[Feature request] Fair shuffling

nick8325 / quickcheck

Automatic testing of Haskell programs.

Other

705 stars 119 forks source link

[Feature request] Fair shuffling #317

Open Javran opened 3 years ago

Javran commented 3 years ago

A shuffle generator is introduced by #44, however sort-based shuffling has some drawbacks as described by http://okmij.org/ftp/Haskell/perfect-shuffle.txt (please text search for section "A sort-based algorithm and its critique").

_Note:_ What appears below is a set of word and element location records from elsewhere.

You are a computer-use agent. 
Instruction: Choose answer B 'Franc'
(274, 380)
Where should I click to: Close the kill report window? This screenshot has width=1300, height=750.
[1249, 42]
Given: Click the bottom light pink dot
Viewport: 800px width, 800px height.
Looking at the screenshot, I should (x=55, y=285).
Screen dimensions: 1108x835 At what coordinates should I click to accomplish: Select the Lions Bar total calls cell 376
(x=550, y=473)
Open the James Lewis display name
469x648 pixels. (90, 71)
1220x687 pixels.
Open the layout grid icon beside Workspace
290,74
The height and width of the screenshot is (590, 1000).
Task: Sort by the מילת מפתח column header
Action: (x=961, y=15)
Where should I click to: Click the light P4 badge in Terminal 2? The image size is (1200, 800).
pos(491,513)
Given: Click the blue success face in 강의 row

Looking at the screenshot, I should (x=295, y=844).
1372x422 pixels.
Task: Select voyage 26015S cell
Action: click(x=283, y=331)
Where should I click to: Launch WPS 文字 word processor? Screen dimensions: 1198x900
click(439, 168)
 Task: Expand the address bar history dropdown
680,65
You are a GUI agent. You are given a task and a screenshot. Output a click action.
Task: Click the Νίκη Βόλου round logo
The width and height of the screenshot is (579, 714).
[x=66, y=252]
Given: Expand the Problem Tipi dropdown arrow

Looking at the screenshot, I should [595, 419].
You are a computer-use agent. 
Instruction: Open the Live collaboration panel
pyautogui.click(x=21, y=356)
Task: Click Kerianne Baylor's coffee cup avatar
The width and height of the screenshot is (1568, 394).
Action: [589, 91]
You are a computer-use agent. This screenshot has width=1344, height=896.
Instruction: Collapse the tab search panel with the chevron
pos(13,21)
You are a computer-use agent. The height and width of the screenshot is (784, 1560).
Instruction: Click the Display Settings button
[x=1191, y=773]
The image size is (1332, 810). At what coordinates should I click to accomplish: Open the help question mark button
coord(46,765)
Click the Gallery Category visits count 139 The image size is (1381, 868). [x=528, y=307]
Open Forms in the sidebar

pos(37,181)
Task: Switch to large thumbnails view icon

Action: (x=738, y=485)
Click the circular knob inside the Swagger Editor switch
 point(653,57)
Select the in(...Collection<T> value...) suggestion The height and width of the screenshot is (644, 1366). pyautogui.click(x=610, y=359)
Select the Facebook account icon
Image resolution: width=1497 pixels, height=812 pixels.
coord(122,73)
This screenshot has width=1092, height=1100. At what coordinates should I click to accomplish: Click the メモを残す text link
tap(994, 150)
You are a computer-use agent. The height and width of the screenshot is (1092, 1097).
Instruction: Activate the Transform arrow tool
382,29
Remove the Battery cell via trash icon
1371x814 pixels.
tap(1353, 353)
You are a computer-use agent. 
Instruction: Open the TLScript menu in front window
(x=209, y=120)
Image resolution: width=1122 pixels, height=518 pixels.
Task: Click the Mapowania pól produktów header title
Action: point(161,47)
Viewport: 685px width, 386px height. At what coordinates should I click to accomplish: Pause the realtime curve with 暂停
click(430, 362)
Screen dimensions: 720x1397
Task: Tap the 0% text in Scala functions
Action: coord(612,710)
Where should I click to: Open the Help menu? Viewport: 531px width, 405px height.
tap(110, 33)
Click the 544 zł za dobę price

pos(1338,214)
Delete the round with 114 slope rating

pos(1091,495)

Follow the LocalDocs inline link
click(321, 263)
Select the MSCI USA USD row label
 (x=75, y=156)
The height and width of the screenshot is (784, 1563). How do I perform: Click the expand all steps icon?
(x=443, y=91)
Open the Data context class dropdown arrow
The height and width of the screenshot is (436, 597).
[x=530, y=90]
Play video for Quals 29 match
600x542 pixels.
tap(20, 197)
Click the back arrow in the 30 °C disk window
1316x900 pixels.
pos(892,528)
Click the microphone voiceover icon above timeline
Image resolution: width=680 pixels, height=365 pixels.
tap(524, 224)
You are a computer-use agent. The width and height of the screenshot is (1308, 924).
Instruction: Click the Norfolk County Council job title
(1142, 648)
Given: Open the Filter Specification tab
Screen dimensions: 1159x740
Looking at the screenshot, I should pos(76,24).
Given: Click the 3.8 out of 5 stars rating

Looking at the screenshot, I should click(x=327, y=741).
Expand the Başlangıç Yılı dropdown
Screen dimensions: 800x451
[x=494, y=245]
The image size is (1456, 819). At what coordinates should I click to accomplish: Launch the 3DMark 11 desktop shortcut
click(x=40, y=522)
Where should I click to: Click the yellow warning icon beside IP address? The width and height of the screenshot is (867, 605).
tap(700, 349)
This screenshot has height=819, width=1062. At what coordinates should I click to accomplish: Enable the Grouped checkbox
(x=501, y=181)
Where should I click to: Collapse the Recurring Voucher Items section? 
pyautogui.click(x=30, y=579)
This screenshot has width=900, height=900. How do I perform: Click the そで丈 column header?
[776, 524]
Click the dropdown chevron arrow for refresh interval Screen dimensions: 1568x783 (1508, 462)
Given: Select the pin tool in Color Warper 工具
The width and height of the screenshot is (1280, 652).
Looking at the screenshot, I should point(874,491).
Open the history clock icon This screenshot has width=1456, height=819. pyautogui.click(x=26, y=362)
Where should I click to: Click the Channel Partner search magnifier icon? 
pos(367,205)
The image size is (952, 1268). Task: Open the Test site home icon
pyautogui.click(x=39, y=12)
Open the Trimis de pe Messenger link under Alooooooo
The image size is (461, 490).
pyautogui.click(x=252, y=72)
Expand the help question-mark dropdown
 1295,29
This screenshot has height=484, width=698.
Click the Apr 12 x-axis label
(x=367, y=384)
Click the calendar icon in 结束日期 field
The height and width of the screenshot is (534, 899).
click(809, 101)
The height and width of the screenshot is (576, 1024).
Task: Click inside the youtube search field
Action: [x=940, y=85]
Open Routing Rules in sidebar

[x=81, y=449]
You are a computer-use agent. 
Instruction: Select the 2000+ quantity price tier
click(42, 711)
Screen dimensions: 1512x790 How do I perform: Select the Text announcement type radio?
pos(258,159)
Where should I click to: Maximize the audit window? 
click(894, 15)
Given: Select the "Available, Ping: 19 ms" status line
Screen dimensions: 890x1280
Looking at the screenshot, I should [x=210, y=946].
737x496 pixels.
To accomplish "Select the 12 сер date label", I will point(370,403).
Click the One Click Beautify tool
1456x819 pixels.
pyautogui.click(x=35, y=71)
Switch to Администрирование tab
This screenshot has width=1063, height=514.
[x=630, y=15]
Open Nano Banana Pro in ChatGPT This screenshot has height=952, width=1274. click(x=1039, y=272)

I propose that either (1) we replace shuffle with a fair shuffle (for simplicity of the implemenation, "An imperative implementation: swapping" in the same article above with inside ST should be good enough), or (2) introduce another function trueShuffle for pedantic minds like myself.

I want to see which one would you prefer and also volunteer myself to work this :)

phadej commented 3 years ago

The critique doesn't apply. (emphasis mine)

Let us consider the simplest example (which happens to be the worst case): a sequence of two elements, [a b]. According to the shuffle-by-random-keys algorithm, we pick two binary random numbers,

The Test.QuickCheck.shuffle however picks the arbitrary full-range Ints^†. Int range (2⁶⁴) is huge in comparison to the length of lists you will shuffle. Generation of the same tags is unluckily (the list have to be quite long for birthday paradox to be noticeable). The shuffling is still not perfect, but I doubt you can observe the bias.

^† we can be faster by directly choosing Word64.

Javran commented 3 years ago

That's fair given the huge range. Another argument that I forgot to mention is that an imperative swapping takes O(n) time while sorting takes O(n log n), but again this isn't very significant unless the list is very large.

I honestly don't feel strongly that this is something that needs fixing - just openning an issue and see what are your thoughts on this.